Benchmark US crude hit its highest level in more than three years in May, but US and international prices have eased since then in anticipation that OPEC will approve more drilling. On Wednesday, US crude closed at US$65.74 a barrel, down from a peak of nearly US$73 last month, and Brent crude, the international standard, closed at US$74.61, down from US$80.
Any production increase would help offset a decline in output by Venezuela, an OPEC member consumed by economic and political crises, and the prospect of reduced exports from Iran - OPEC's third-biggest producer - now that the United States is in the process of reimposing sanctions over that country's nuclear programme.

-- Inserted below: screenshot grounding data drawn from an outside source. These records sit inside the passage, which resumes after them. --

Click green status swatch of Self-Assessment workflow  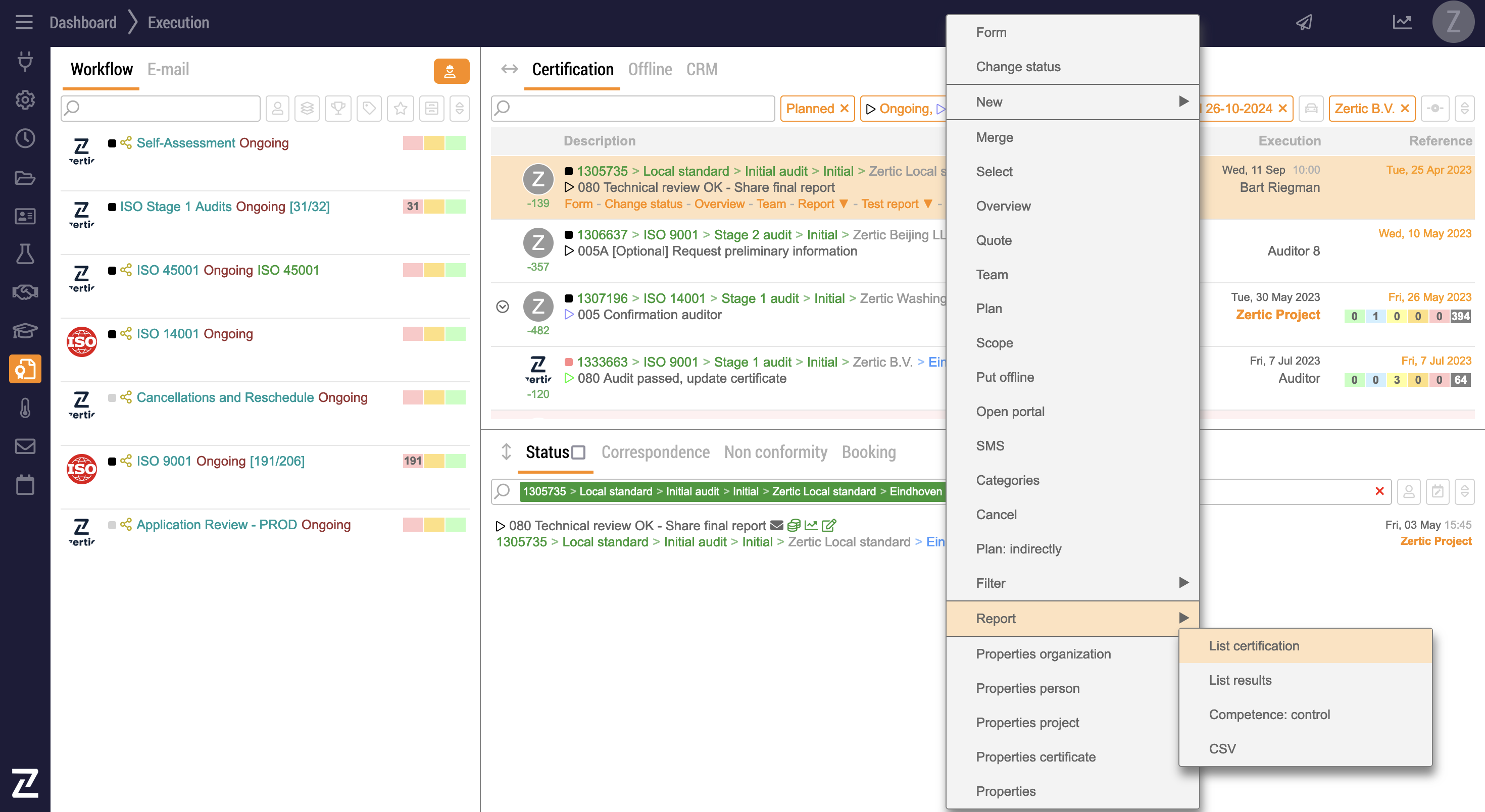click(456, 143)
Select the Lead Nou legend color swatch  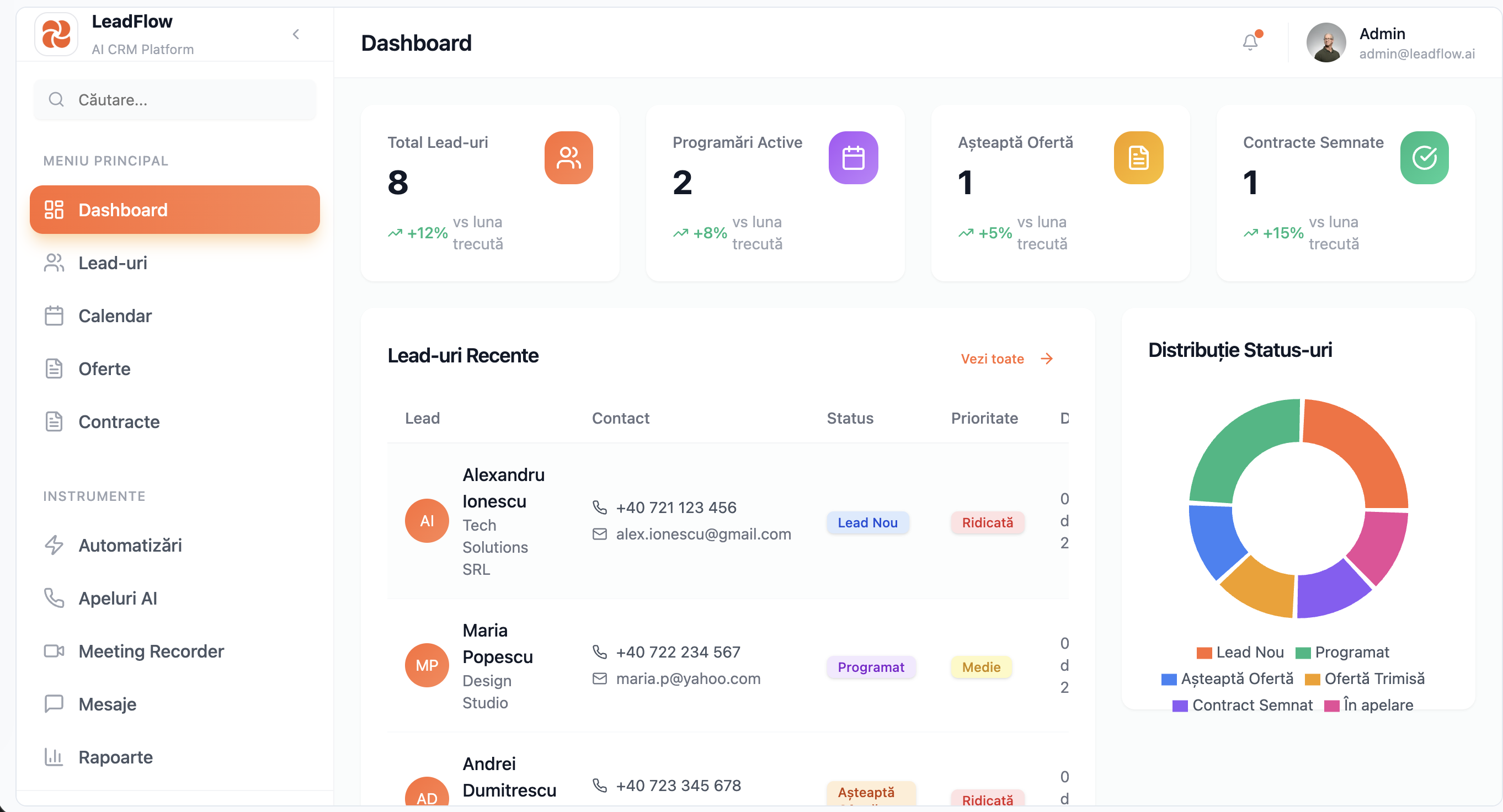coord(1205,652)
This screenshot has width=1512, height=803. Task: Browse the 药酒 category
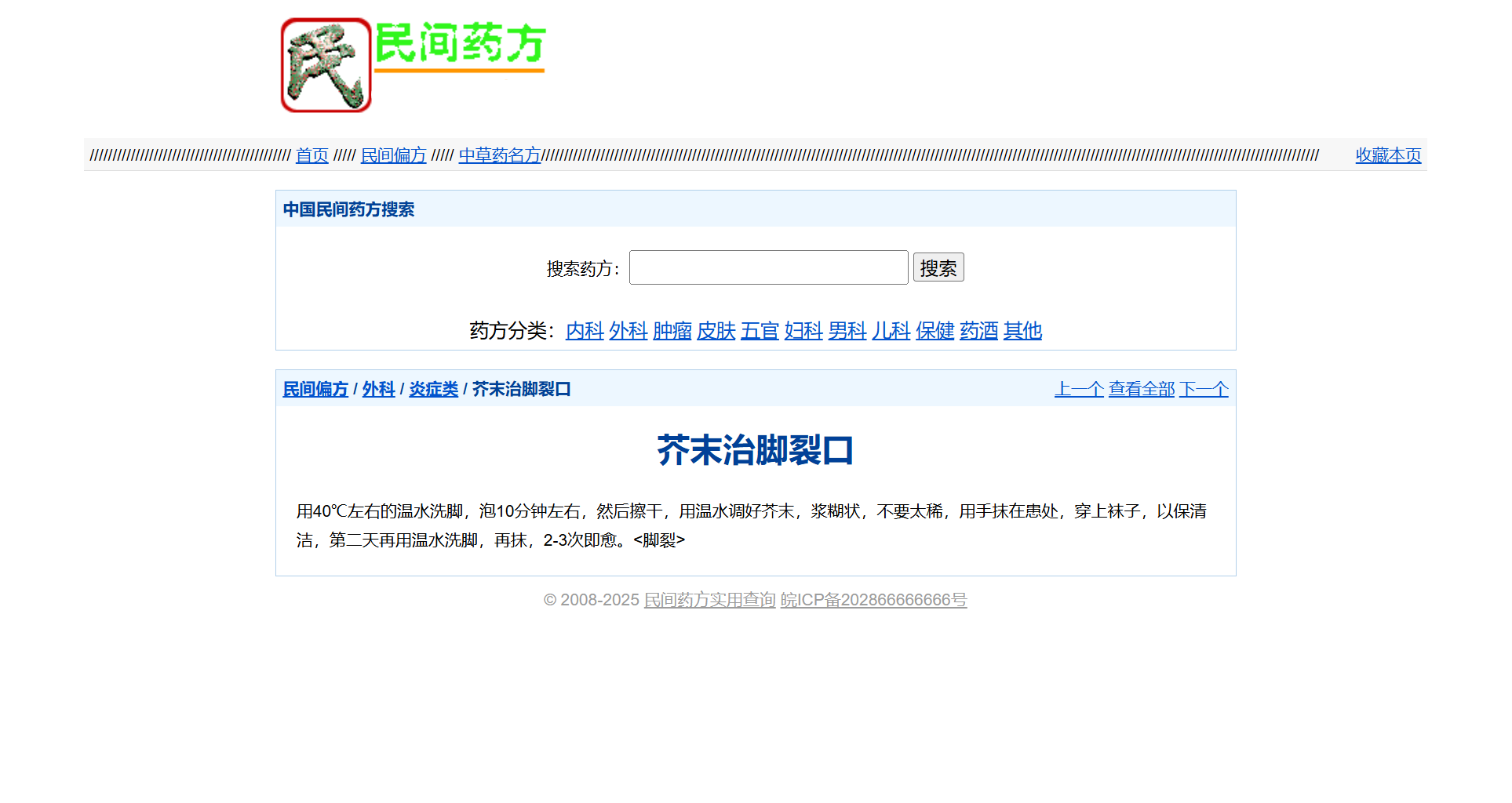978,331
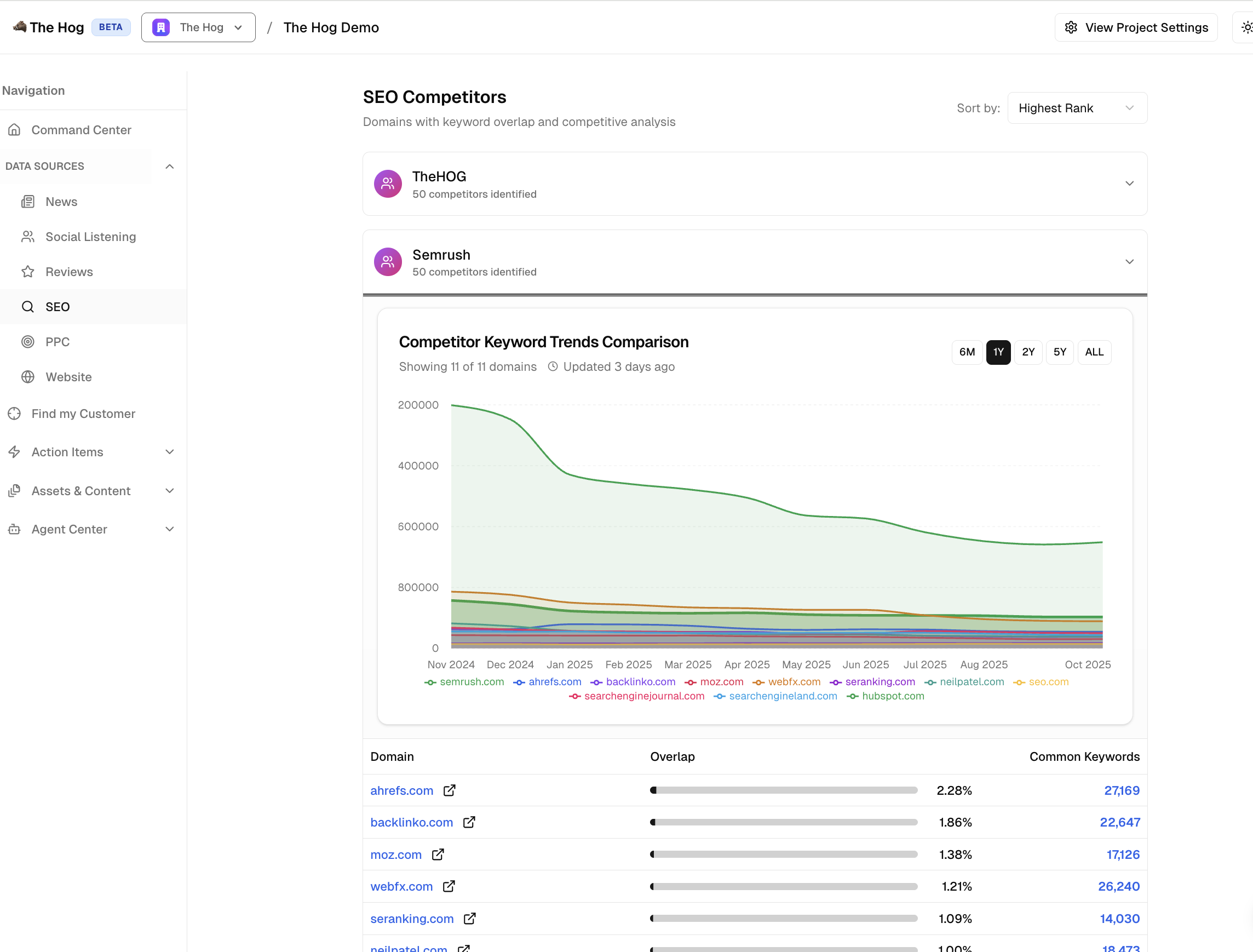This screenshot has width=1253, height=952.
Task: Click the Website globe icon
Action: pyautogui.click(x=28, y=377)
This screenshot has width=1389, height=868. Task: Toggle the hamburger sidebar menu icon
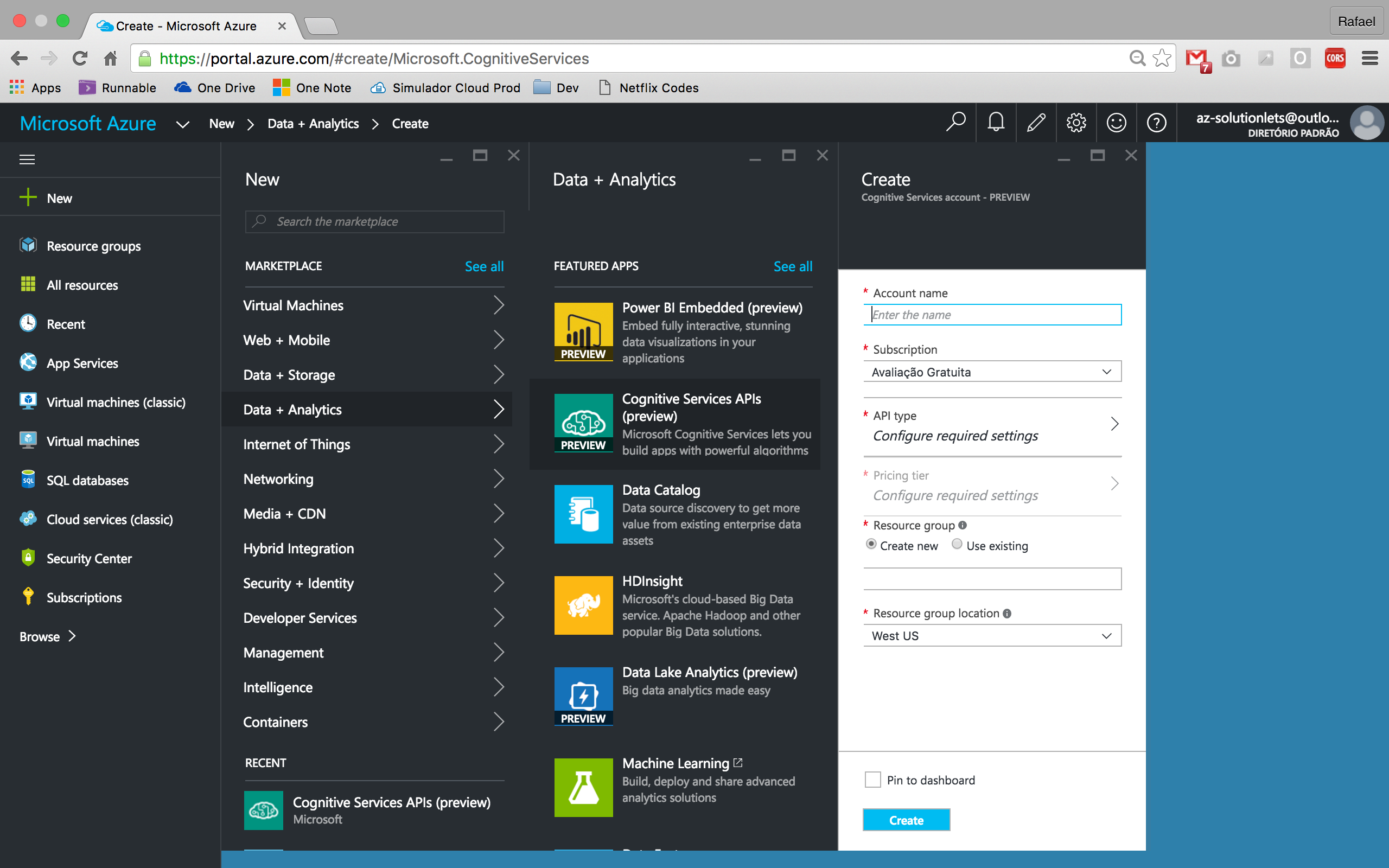tap(27, 159)
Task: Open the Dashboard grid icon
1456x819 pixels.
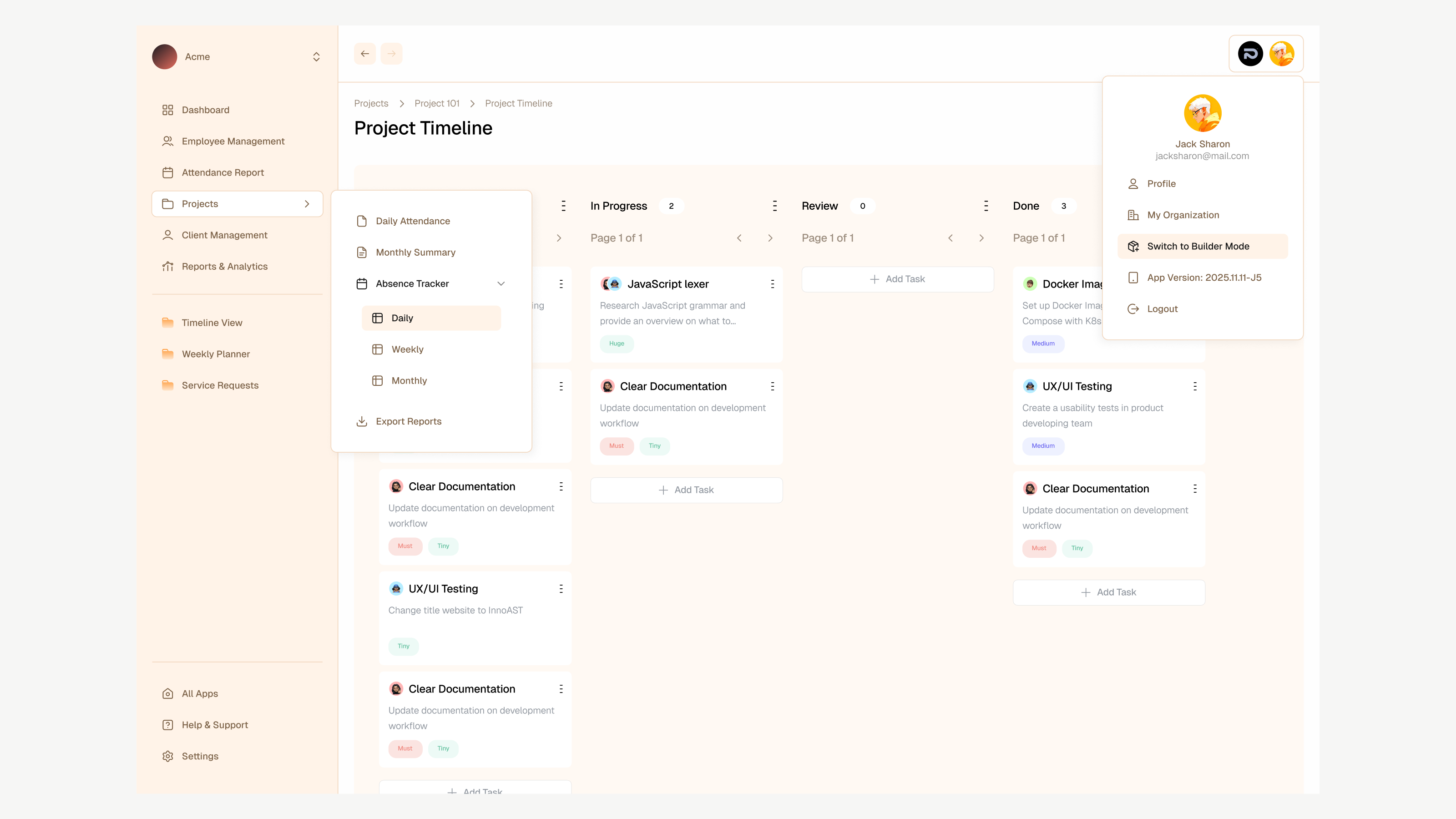Action: coord(167,110)
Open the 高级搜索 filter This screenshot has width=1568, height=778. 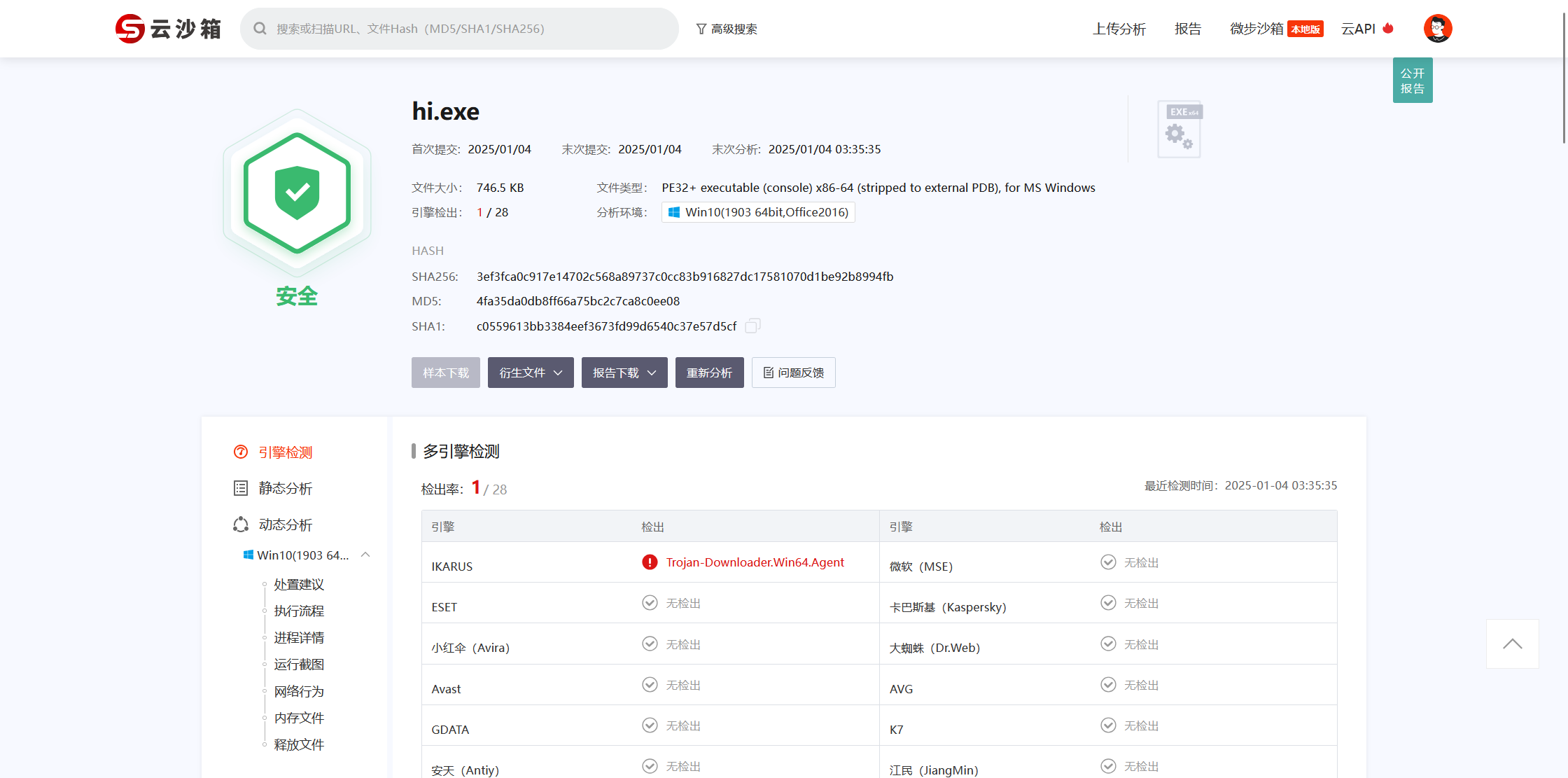coord(727,29)
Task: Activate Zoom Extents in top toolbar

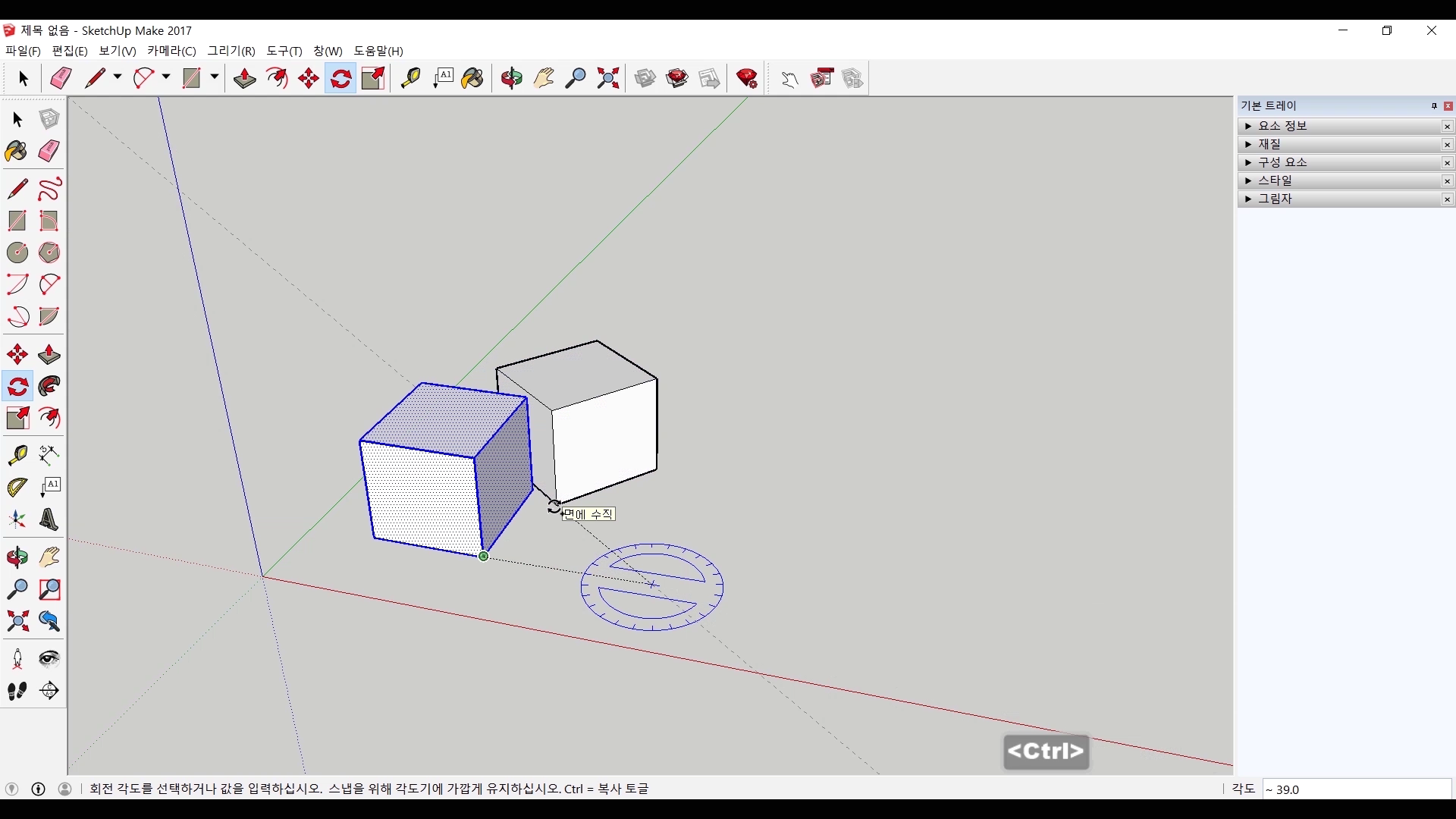Action: click(608, 78)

Oil demand has been rising faster than expected, pushing prices higher despite a big increase in US oil output. The International Energy Agency, which represents consuming nations, expects demand to grow more slowly in the second half of this year partly due to rising oil prices but still 1.35 million barrels a day higher than the same period in 2017.
Some analysts believe that Saudi Arabia needs a Brent price closer to US$90 to cover its domestic spending, but is feeling pressure from the United States to head off rising prices by boosting output. Russia may be happy to pump more oil and settle for prices in the US$60s, according to Tamar Essner, chief energy analyst for Nasdaq.
Essner is betting that the Vienna meeting will yield an agreement to boost production by 500,000 to 800,000 barrels a day, far below the 1.5 million barrel figure floated recently by Russia's oil minister, Alexander Novak.
Phil Flynn, an oil analyst with The Price Futures Group, expects a deal for around an extra one million barrels a day. And he thinks prices will rise anyway.
"The market is going to say, 'That isn't enough,' and 'How quickly is it going to come online?' That's when we're really going to resume the price increases," Flynn said. He expects US$80 crude by year end, US$100 by 2020.